===== RECORDS FOR PROCESSING =====

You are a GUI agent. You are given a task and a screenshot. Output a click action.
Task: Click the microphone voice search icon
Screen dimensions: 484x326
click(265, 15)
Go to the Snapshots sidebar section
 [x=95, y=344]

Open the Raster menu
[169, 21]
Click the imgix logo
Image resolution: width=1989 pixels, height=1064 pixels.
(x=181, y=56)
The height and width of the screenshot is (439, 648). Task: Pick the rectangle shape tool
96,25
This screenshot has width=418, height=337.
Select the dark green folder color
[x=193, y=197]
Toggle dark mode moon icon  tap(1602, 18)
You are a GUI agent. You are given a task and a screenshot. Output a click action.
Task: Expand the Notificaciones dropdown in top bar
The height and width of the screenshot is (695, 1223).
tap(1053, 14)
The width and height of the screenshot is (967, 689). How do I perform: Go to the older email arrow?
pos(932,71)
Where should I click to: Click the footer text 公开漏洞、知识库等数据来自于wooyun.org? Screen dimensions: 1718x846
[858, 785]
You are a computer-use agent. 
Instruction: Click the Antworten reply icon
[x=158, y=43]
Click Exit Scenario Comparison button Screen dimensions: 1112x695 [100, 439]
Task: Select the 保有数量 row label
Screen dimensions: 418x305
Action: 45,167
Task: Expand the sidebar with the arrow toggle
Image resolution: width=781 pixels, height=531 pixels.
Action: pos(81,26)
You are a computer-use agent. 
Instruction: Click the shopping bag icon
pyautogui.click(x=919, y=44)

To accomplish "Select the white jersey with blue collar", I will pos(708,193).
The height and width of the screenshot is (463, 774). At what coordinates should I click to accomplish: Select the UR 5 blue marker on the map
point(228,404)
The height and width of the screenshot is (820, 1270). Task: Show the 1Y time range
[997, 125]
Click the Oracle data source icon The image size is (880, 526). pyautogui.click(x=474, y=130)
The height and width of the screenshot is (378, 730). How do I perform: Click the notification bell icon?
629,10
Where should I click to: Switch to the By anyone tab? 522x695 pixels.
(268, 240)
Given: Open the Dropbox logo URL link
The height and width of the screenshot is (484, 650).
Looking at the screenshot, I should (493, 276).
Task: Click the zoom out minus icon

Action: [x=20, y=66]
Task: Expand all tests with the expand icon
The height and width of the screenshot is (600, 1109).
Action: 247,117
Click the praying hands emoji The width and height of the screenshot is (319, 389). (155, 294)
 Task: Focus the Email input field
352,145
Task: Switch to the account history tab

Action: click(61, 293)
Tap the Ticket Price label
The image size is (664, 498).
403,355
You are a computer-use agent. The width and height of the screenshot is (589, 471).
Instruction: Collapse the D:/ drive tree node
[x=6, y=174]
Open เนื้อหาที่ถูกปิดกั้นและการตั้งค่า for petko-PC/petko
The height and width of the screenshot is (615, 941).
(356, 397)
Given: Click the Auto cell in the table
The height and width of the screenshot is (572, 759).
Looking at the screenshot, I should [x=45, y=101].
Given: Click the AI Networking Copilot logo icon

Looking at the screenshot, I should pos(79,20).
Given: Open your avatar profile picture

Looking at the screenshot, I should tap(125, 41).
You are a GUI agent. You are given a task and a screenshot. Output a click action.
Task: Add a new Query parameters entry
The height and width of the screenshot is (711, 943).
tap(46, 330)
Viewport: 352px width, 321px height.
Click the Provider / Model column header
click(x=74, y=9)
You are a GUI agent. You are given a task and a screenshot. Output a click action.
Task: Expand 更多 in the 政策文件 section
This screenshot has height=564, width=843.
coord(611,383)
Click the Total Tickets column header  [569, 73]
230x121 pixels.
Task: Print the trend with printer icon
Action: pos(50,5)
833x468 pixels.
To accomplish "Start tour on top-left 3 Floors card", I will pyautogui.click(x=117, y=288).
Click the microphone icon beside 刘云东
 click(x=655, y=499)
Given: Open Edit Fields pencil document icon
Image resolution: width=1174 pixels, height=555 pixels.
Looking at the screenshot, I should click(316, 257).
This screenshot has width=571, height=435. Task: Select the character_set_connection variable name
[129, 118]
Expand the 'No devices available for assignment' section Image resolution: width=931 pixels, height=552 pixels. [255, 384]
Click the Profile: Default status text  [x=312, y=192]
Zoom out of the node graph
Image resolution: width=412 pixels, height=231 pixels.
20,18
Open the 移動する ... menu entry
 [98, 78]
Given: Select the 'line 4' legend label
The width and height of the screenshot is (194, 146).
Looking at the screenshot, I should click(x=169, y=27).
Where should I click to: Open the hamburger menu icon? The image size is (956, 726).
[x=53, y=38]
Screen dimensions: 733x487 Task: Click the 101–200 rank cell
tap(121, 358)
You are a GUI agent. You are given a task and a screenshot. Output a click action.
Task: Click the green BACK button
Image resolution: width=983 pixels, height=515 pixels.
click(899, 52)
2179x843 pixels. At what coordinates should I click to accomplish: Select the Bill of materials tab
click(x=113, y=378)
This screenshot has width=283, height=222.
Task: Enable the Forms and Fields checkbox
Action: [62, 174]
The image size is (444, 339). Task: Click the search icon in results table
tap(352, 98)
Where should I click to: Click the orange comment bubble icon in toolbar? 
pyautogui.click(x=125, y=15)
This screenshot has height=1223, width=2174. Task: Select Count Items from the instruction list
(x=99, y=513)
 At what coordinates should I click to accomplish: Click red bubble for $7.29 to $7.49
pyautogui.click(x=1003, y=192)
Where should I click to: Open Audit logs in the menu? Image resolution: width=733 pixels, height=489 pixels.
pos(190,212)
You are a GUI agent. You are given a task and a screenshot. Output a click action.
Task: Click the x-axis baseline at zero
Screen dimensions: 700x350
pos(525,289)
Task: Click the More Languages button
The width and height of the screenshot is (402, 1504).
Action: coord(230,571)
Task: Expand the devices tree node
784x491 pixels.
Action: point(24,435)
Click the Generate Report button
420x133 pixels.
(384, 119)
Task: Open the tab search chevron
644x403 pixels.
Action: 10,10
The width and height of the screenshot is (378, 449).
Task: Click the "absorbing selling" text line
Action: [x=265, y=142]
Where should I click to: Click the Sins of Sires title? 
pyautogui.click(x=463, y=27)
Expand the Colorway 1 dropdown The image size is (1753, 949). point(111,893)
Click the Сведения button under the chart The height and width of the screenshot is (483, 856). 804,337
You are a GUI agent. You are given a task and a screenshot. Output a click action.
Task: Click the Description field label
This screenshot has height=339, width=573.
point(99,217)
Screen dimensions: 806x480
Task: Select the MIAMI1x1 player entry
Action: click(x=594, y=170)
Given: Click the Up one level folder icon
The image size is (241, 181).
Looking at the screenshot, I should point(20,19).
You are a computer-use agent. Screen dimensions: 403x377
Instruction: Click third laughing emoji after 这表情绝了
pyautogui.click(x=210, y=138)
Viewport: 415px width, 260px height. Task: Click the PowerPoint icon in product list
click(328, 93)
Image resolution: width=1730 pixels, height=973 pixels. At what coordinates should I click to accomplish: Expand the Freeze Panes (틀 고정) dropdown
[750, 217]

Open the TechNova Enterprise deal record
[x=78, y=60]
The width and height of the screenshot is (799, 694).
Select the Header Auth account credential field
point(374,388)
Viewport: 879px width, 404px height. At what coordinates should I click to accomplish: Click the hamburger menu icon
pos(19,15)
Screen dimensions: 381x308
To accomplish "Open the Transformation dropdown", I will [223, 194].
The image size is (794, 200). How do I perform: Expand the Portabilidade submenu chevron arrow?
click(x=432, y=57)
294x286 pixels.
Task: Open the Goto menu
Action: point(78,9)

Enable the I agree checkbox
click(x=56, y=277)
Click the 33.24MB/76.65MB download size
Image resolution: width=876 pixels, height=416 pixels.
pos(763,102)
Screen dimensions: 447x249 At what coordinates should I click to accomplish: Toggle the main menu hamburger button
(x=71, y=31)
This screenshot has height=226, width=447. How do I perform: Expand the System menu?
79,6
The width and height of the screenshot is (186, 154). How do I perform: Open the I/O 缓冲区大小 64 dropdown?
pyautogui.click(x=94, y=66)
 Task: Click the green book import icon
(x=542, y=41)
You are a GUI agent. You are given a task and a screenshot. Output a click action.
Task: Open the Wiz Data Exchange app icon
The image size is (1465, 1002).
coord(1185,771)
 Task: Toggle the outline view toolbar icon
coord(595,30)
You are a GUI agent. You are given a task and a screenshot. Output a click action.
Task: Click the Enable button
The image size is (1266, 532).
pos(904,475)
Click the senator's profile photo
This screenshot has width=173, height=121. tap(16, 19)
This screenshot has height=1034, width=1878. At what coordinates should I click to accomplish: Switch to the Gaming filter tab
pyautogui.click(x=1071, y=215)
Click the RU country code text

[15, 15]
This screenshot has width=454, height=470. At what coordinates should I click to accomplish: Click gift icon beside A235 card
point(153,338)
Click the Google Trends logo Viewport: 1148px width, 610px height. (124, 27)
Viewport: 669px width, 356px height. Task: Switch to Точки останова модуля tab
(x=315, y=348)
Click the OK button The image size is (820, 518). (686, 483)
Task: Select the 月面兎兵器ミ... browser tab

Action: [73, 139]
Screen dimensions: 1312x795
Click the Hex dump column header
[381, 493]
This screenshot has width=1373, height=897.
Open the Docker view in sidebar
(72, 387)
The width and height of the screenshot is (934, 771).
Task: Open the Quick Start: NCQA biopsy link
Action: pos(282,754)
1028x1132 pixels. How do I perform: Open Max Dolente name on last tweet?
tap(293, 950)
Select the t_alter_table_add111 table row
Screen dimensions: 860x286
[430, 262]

=====

**CHALLENGE:** Copy out the records, starting with the line that has "Click the praying" and going on through the line that has "click(x=74, y=9)", and rename "Instruction" to "Command" with nothing else changed.

**OUTPUT FOR THIS EXERCISE:**
Click the praying hands emoji The width and height of the screenshot is (319, 389). (155, 294)
 Task: Focus the Email input field
352,145
Task: Switch to the account history tab

Action: click(61, 293)
Tap the Ticket Price label
The image size is (664, 498).
403,355
You are a computer-use agent. The width and height of the screenshot is (589, 471).
Command: Collapse the D:/ drive tree node
[x=6, y=174]
Open เนื้อหาที่ถูกปิดกั้นและการตั้งค่า for petko-PC/petko
The height and width of the screenshot is (615, 941).
(356, 397)
Given: Click the Auto cell in the table
The height and width of the screenshot is (572, 759).
Looking at the screenshot, I should [x=45, y=101].
Given: Click the AI Networking Copilot logo icon

Looking at the screenshot, I should pos(79,20).
Given: Open your avatar profile picture

Looking at the screenshot, I should tap(125, 41).
You are a GUI agent. You are given a task and a screenshot. Output a click action.
Task: Add a new Query parameters entry
The height and width of the screenshot is (711, 943).
tap(46, 330)
Viewport: 352px width, 321px height.
Click the Provider / Model column header
click(x=74, y=9)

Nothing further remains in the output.